>> START

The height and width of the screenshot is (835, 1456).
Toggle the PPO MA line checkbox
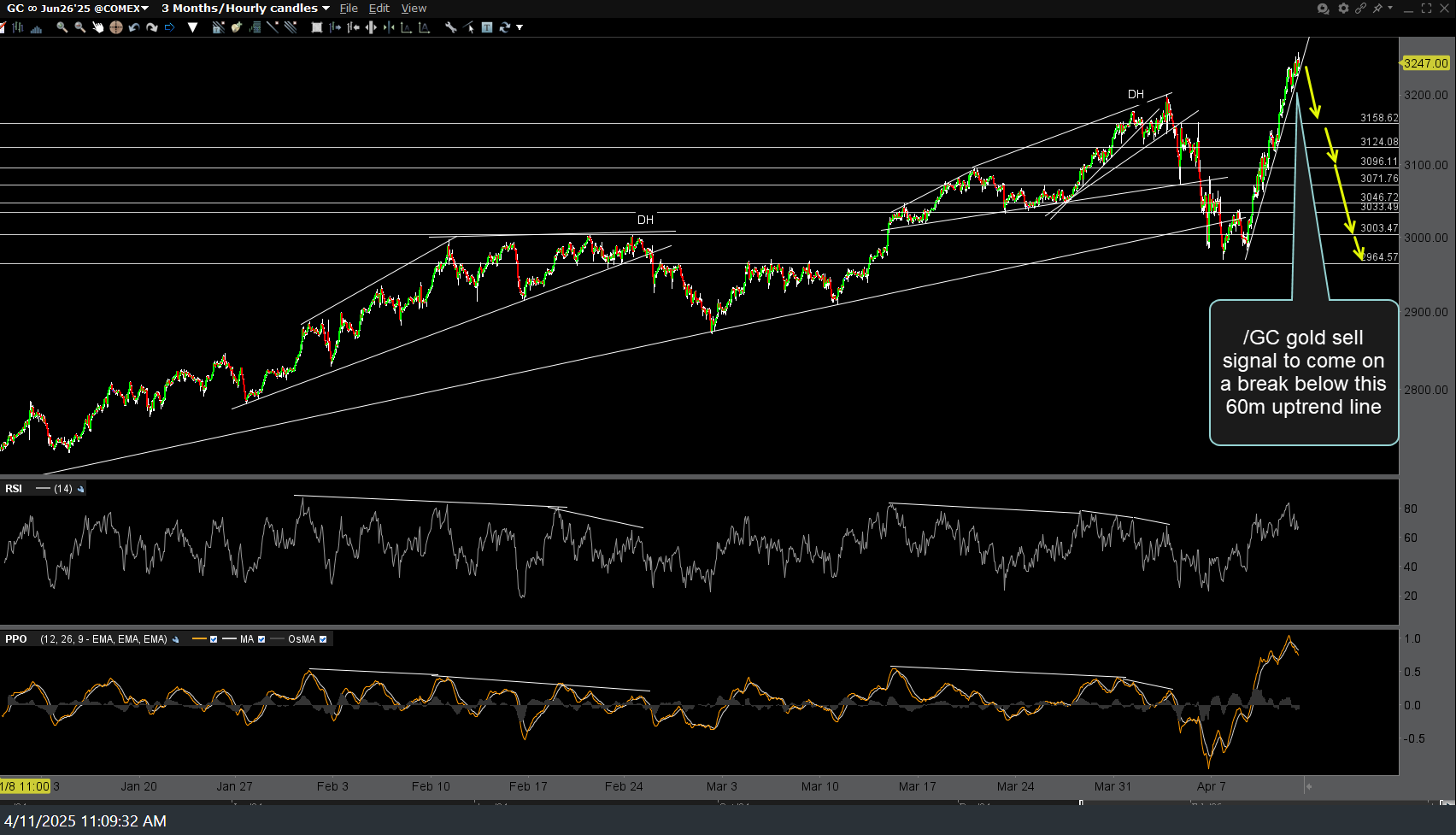[x=261, y=639]
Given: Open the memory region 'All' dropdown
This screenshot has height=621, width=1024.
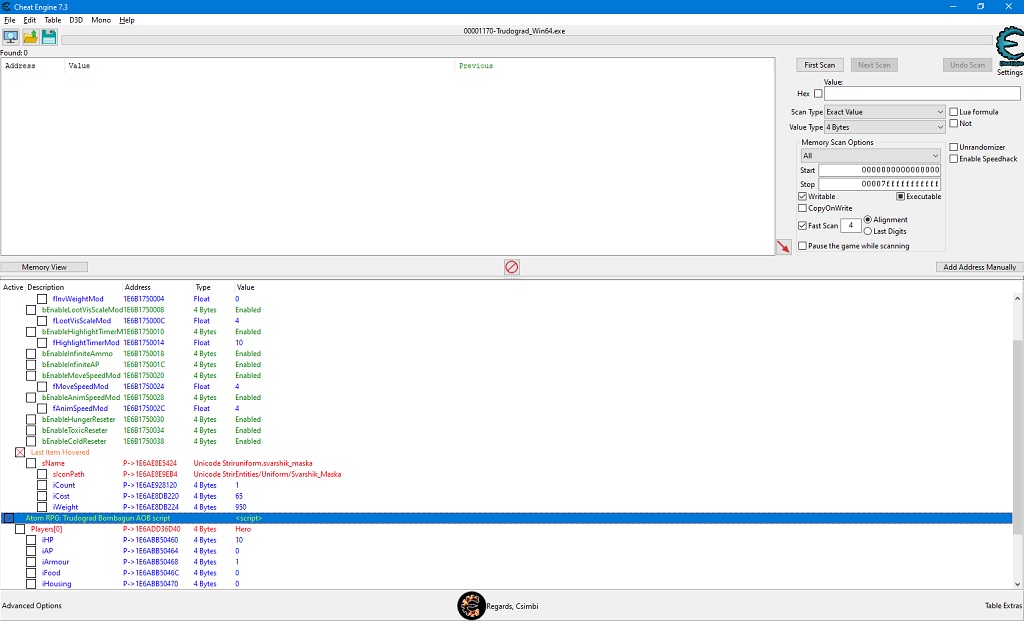Looking at the screenshot, I should [870, 156].
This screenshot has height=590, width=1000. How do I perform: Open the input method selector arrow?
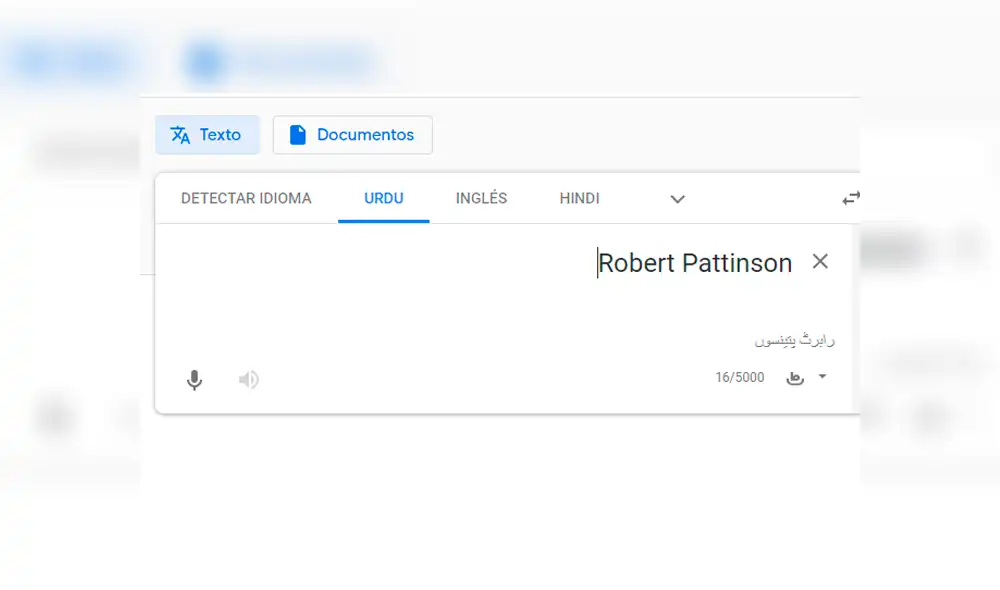pos(821,377)
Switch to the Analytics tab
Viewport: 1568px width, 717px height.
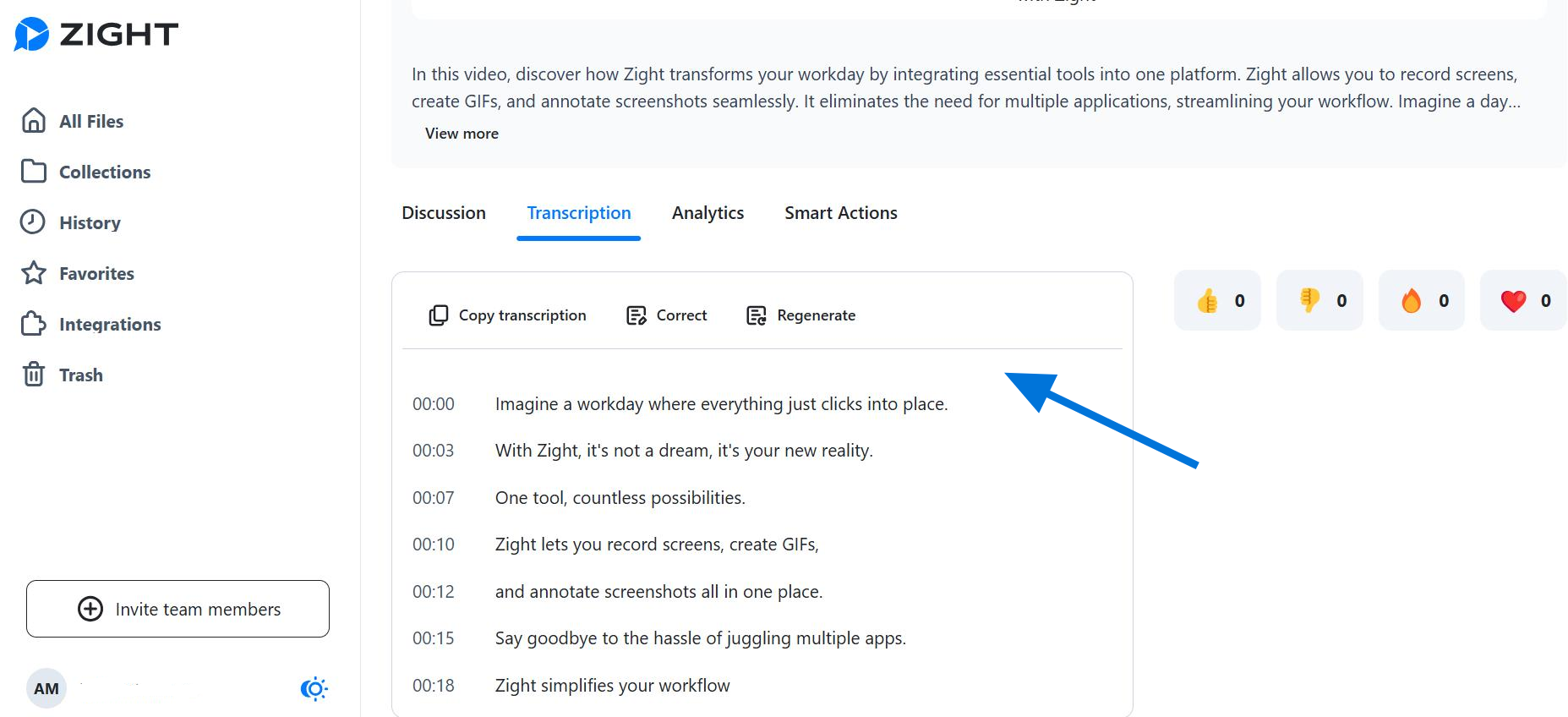(708, 213)
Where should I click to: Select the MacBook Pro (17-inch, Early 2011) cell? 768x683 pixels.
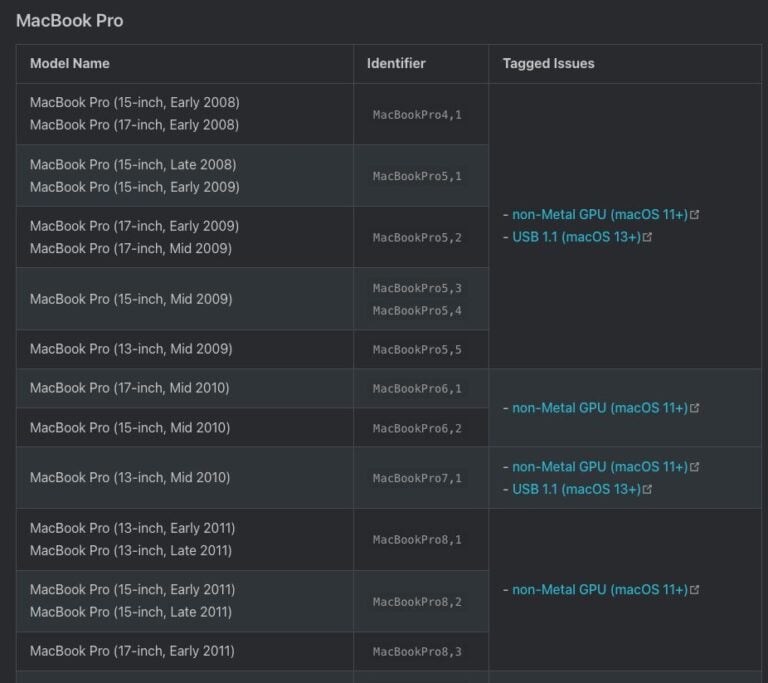[132, 651]
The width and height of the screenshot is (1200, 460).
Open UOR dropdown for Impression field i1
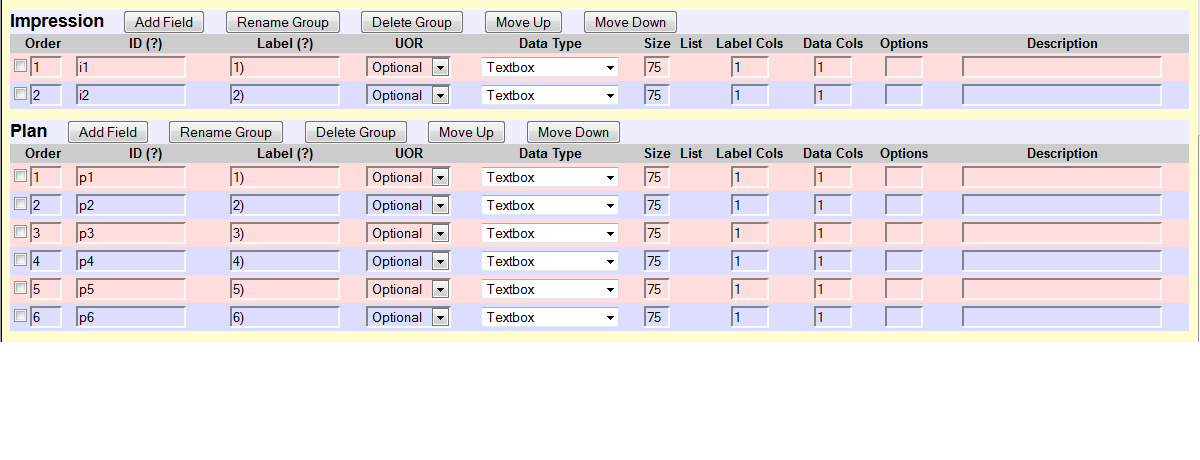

>> END

### Short exercise
Turn the entries into a Markdown table with columns Row and Text, starting at the line that has "Given: Open the memory region 'All' dropdown" and stopping after the line that has "pos(821,377)". Give each line its own numbered row, skip blank lines, and leave the pictures out.

### Solution to the exercise
| Row | Text |
|---|---|
| 1 | Given: Open the memory region 'All' dropdown |
| 2 | This screenshot has height=621, width=1024. |
| 3 | Looking at the screenshot, I should [870, 156]. |
| 4 | This screenshot has height=590, width=1000. How do I perform: Open the input method selector arrow? |
| 5 | pos(821,377) |